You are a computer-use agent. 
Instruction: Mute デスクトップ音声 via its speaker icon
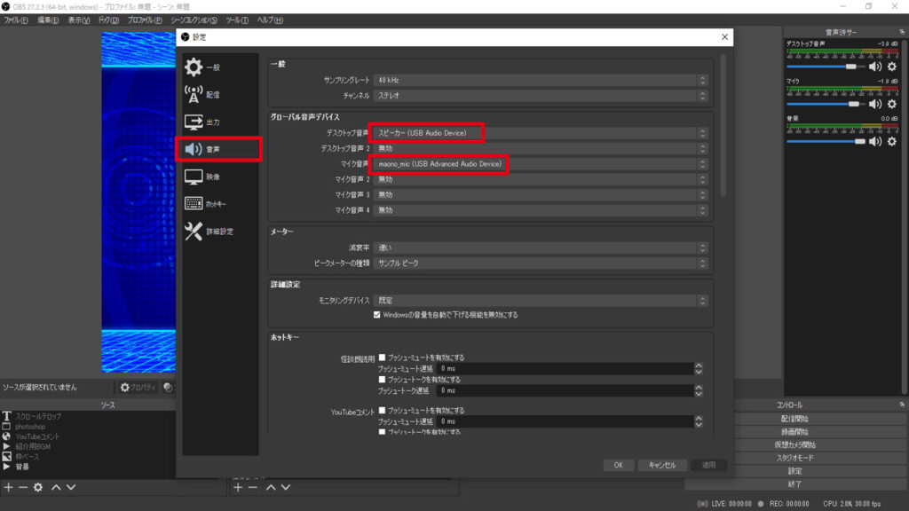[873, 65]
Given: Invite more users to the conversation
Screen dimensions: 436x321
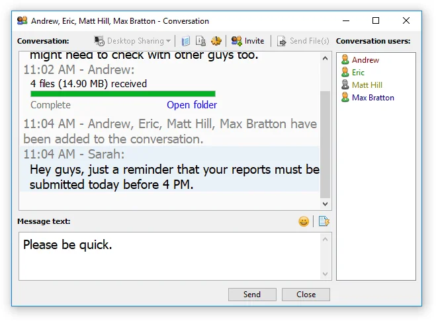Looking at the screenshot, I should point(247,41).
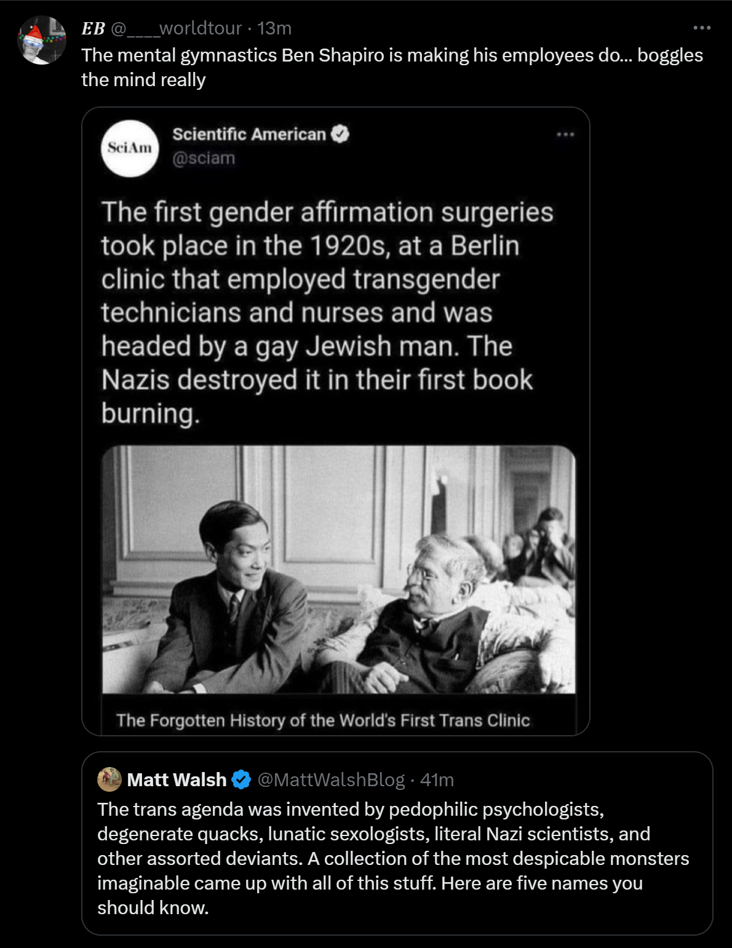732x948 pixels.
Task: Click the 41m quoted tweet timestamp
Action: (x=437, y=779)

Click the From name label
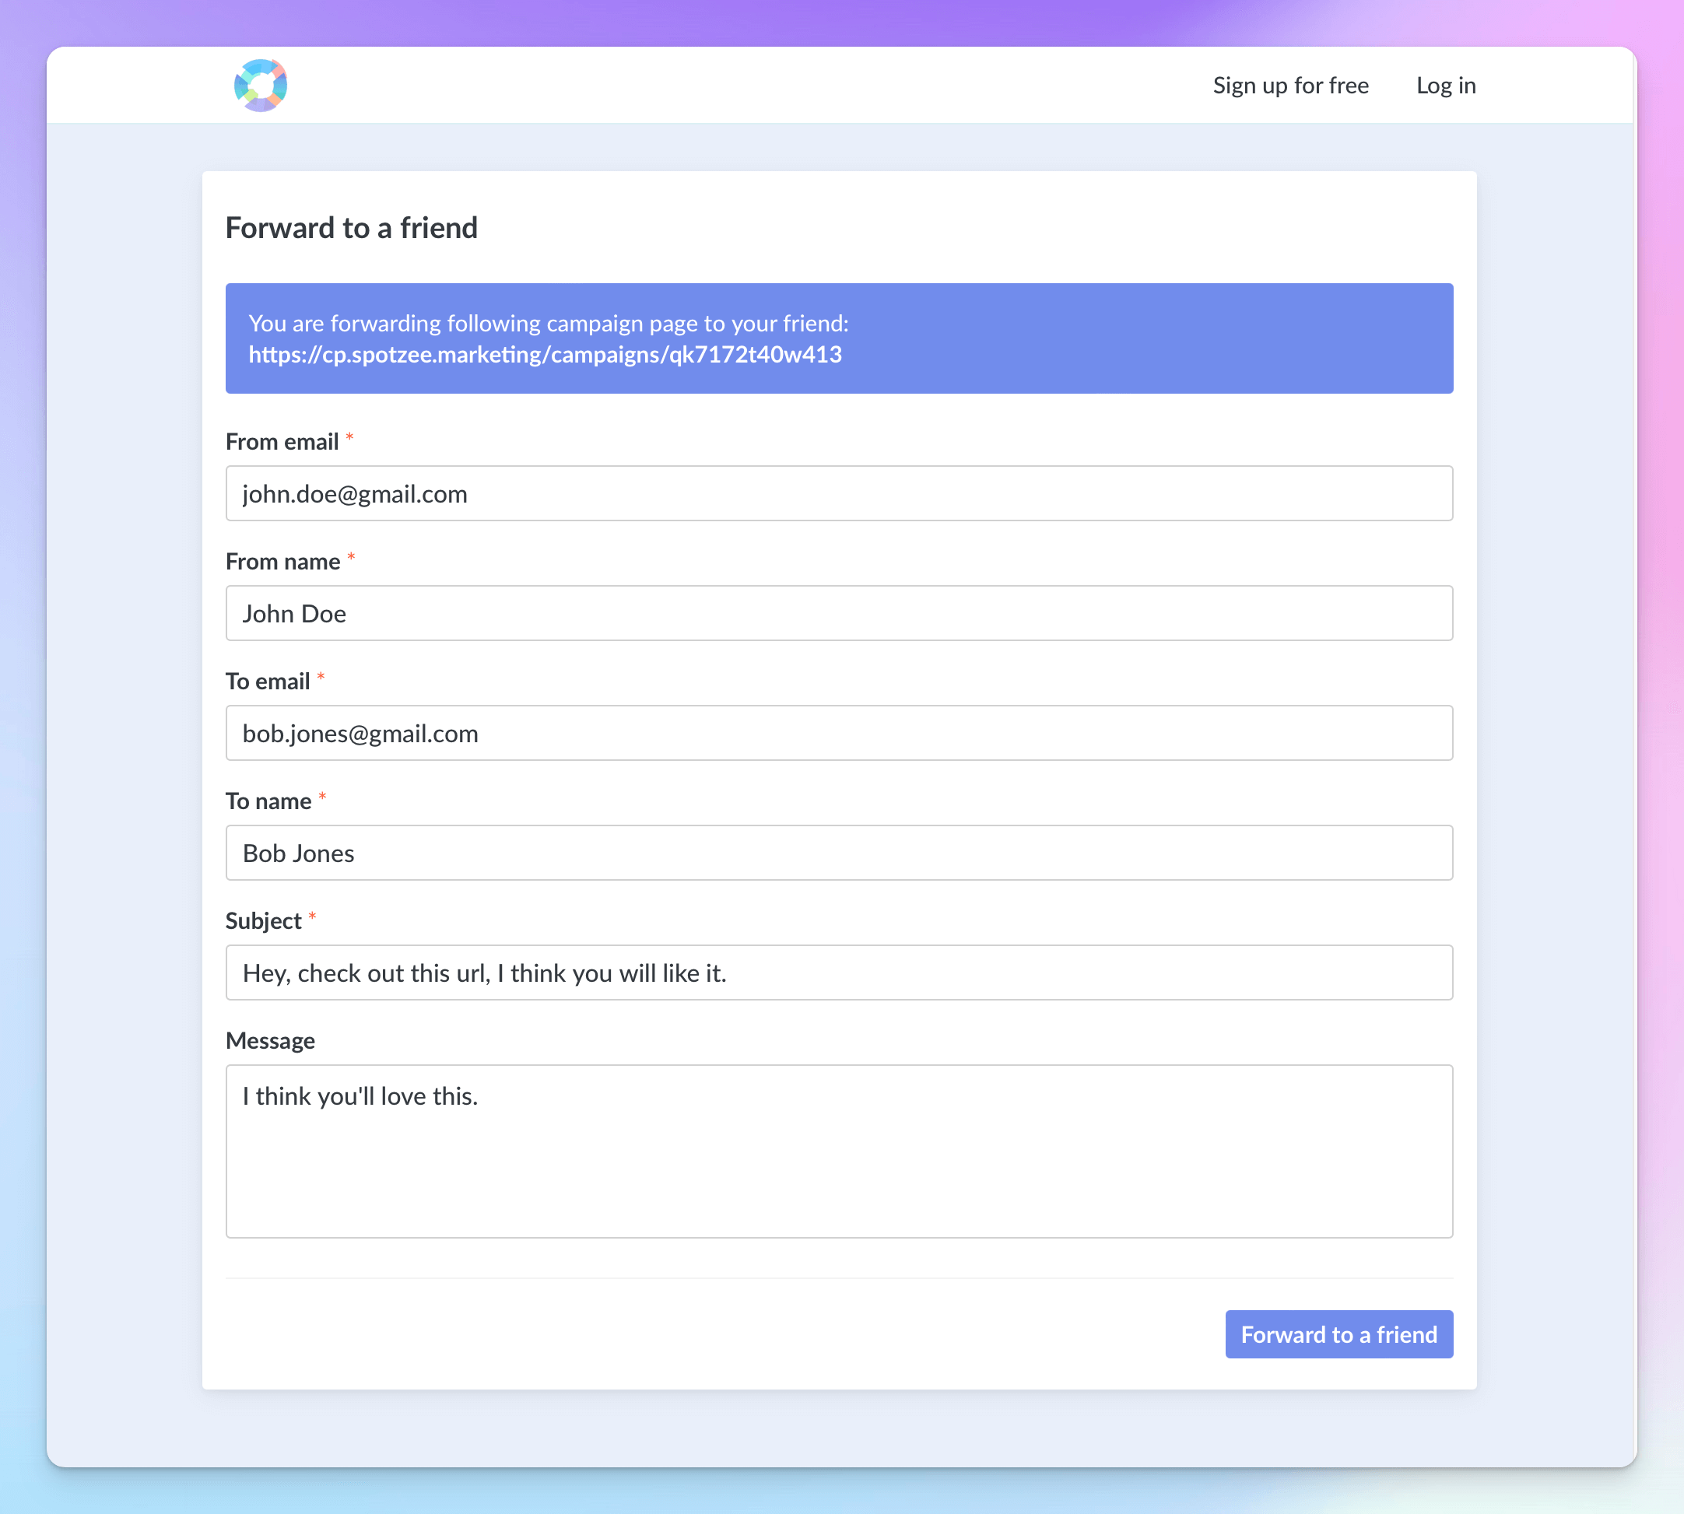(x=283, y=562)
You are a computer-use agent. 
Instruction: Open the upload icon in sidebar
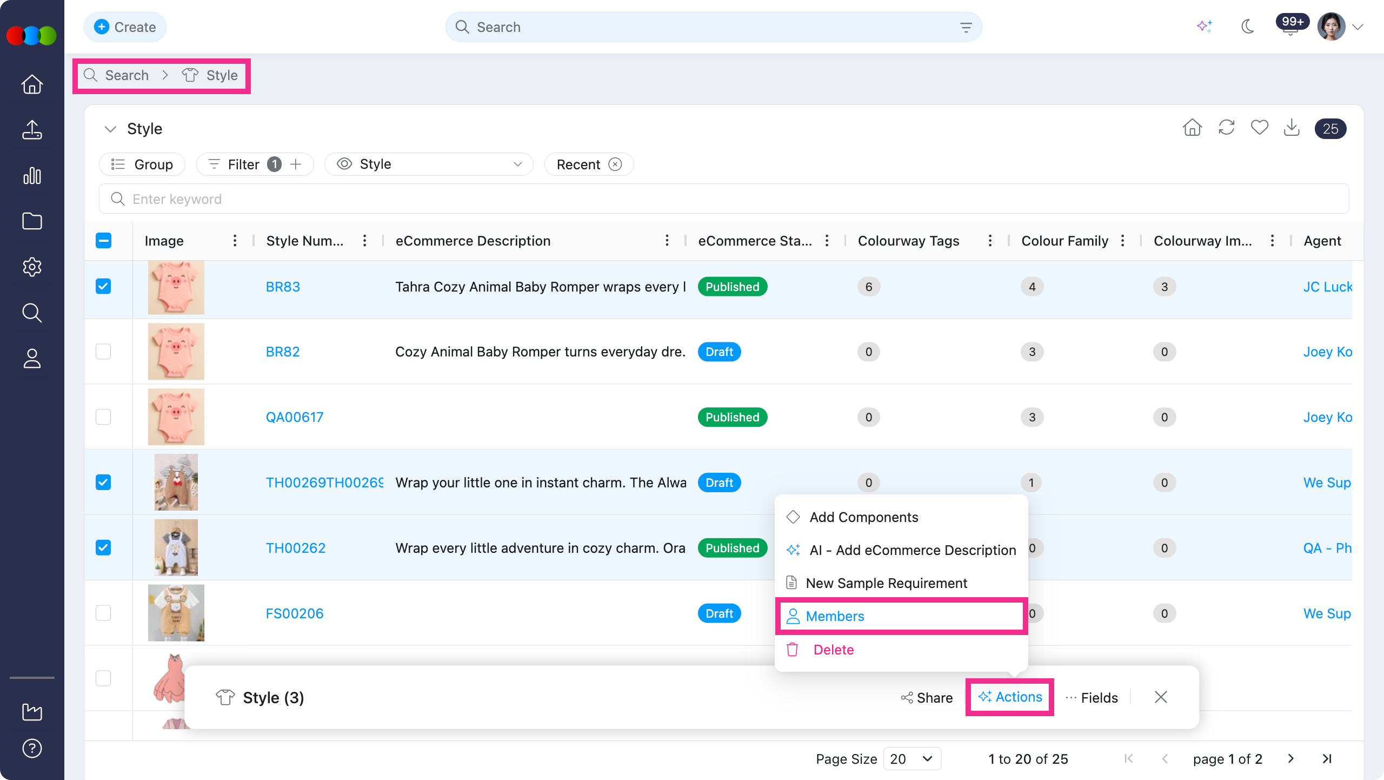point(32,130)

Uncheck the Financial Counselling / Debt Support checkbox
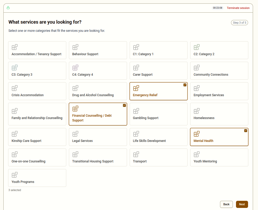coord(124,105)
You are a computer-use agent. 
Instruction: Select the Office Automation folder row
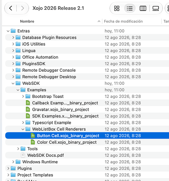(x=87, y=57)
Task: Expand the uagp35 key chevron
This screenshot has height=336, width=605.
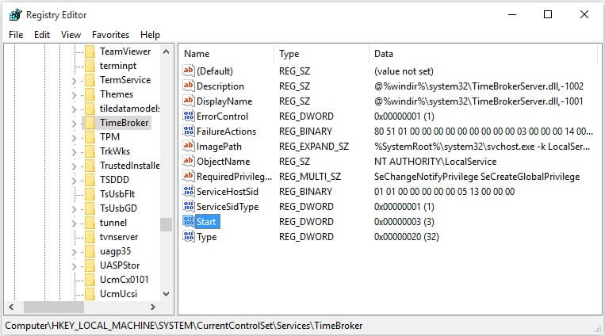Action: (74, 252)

REQUIRED TASK: Copy every line of the records above exactly, leaving out the pictures.

EXPECTED ANSWER:
You are a computer-use agent. 
Instruction: Mute デスクトップ音声 via its speaker icon
[873, 65]
Given: Invite more users to the conversation
Screen dimensions: 436x321
Looking at the screenshot, I should point(247,41).
732x948 pixels.
Task: Click the 41m quoted tweet timestamp
Action: (x=437, y=779)

Click the From name label
(x=283, y=562)
You are a computer-use agent. 
Instruction: Open the upload icon in sidebar
point(32,130)

Uncheck the Financial Counselling / Debt Support checkbox
coord(124,105)
You are a computer-use agent. 
Instruction: Select the Office Automation folder row
(x=87, y=57)
Task: Expand the uagp35 key chevron
This screenshot has height=336, width=605.
Action: (74, 252)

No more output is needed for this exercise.